L'équilibre entre le public et le privé a été évoqué par plusieurs d'entre vous, certains pour s'en féliciter, d'autres – je pense à M. André Chassaigne – pour exprimer leurs craintes. La filière spatiale est duale, de sorte qu'on ne peut distinguer ce qui relève de la souveraineté, donc du public, et ce qui peut être confié aux acteurs privés. Les startups qui développent des applications dans le domaine de l'agriculture, de l'environnement ou de la mobilité bénéficient, en amont, du levier public, mais l'État n'a pas vocation à diriger ce type d'entreprises et les chercheurs ne sont pas destinés, en tout cas pas tous, à en créer. Ce secteur relève donc clairement du privé. Pour ce qui est de l'amont, en revanche, l'engagement de l'État, particulièrement présent en France, et le lien avec la souveraineté doivent être absolument respectés. C'est également vrai au plan européen, du reste. C'est pourquoi j'ai indiqué, au début de mon propos, qu'il nous fallait préserver les segments de souveraineté européenne si nous voulions développer l'aval de la filière.
L'équilibre entre le public et le privé ne doit donc pas non plus susciter d'inquiétudes. Il est vrai néanmoins que, pour Ariane 6, la nécessité de se doter, pour faire face à la concurrence des États-Unis, d'un lanceur plus modulaire, moins cher et présentant des configurations différentes – à deux et à quatre boosters – nous a conduits à responsabiliser davantage l'industrie et donc, dès lors que nous lui demandions de prendre plus de risques, à lui donner davantage d'autonomie en lui transférant certaines compétences. En tout état de cause, il convient de respecter un équilibre entre, d'une part, le rôle de l'agence, qui doit conserver son expertise, ses compétences et le contrôle régalien, extrêmement important, et, d'autre part, l'industrie, à laquelle on transfère certaines compétences qui doivent susciter des investissements supplémentaires. L'accord que nous avons conclu reflète, me semble-t-il, cet équilibre. Le président André Chassaigne a cité M. Jean-Paul Herteman, mais celui-ci a tenu ces propos à un moment où, des décisions devant être prises, il a sans doute voulu faire pencher la balance du bon côté en « poussant le bouchon », si je puis dire. En tout cas, il existe bien un équilibre entre le public et le privé qui préserve la politique régalienne de l'État.
J'ajoute que, dans le domaine de la défense également, on envisage des partenariats avec des startups, car le climat institutionnel n'est pas toujours propice à la créativité et à la réactivité.
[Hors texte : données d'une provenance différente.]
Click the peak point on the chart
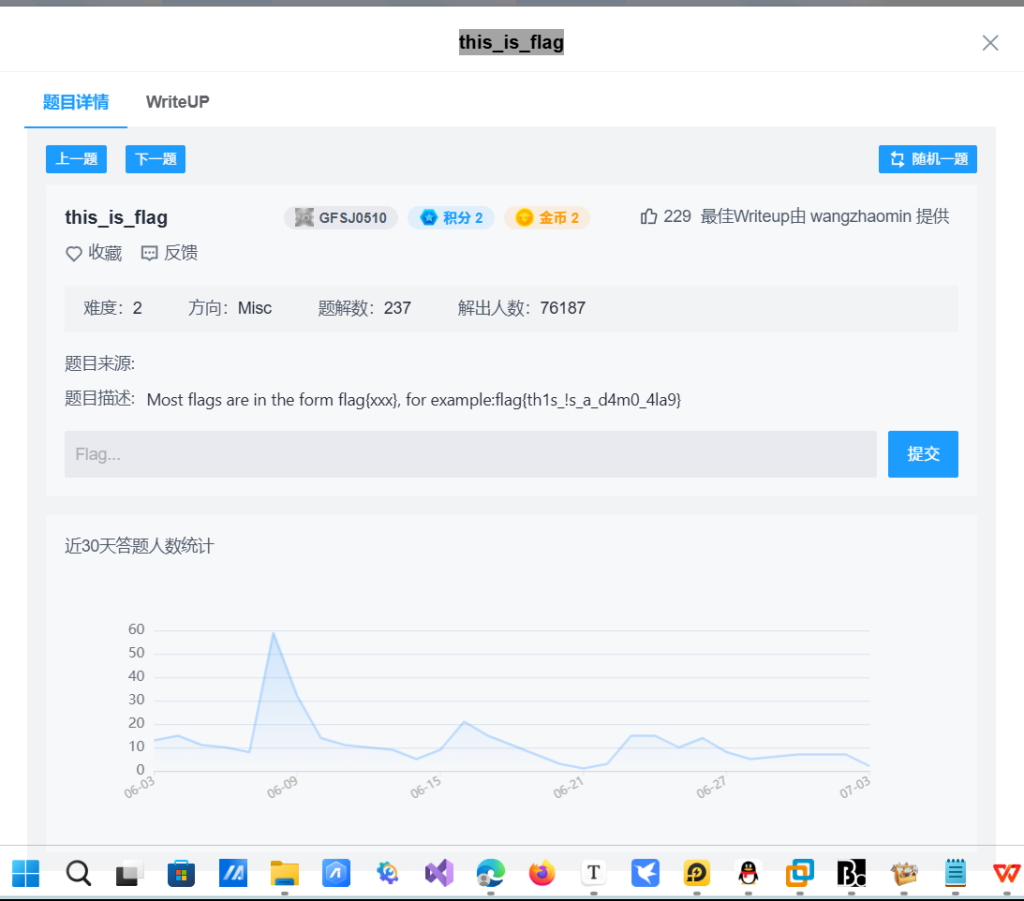The image size is (1024, 901). 273,632
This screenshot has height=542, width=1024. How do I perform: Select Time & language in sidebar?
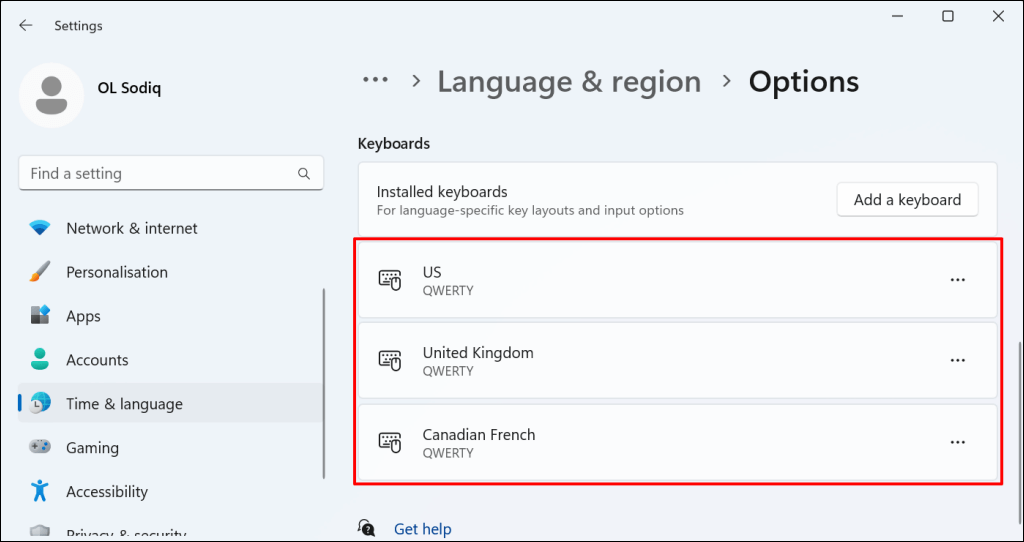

Il s'agit d'une coopération bien comprise. Ainsi, j'ai pu constater, lorsque je me suis rendue récemment, en tant que membre de la commission de la défense, sur un théâtre d'opérations au Niger, l'utilité des images satellitaires dans la préparation d'une opération. Or, certaines de ces images sont fournies à l'armée par des entreprises privées. Il existe donc un partenariat très étroit au sein duquel il est difficile de faire le départ entre le public et le privé.
Par ailleurs, nos grands acteurs sont bons. La direction générale de l'armement (DGA) s'est longtemps interrogée sur le point de savoir si la France pouvait se permettre de conserver à la fois Thalès et Airbus ainsi que leurs filiales. La question se pose depuis vingt ans, sans qu'aucune solution n'ait été trouvée. Je n'ai donc pas voulu trancher dans mon rapport. Toutefois, il me semble que la compétition entre deux acteurs nationaux peut présenter un intérêt : l'émulation n'est jamais nocive, alors qu'une situation de monopole peut amener à s'installer dans un certain confort. L'important, c'est que la concurrence à laquelle se livrent ces deux acteurs ne nuise pas à notre rayonnement à l'export. La DGA envisage d'ailleurs de prendre, à cet effet, des mesures de régulation – que je ne pouvais pas mentionner dans mon rapport. Des mesures doivent également être prises concernant les sous-traitants, qui se plaignent de devoir, pour travailler avec Thalès, avoir une ligne de sous-traitance autonome. En outre, la filière bénéficie souvent d'une aide publique provenant soit du Programme des investissements d'avenir (PIA) soit du CNES, et il est un peu dommage de financer des doublons.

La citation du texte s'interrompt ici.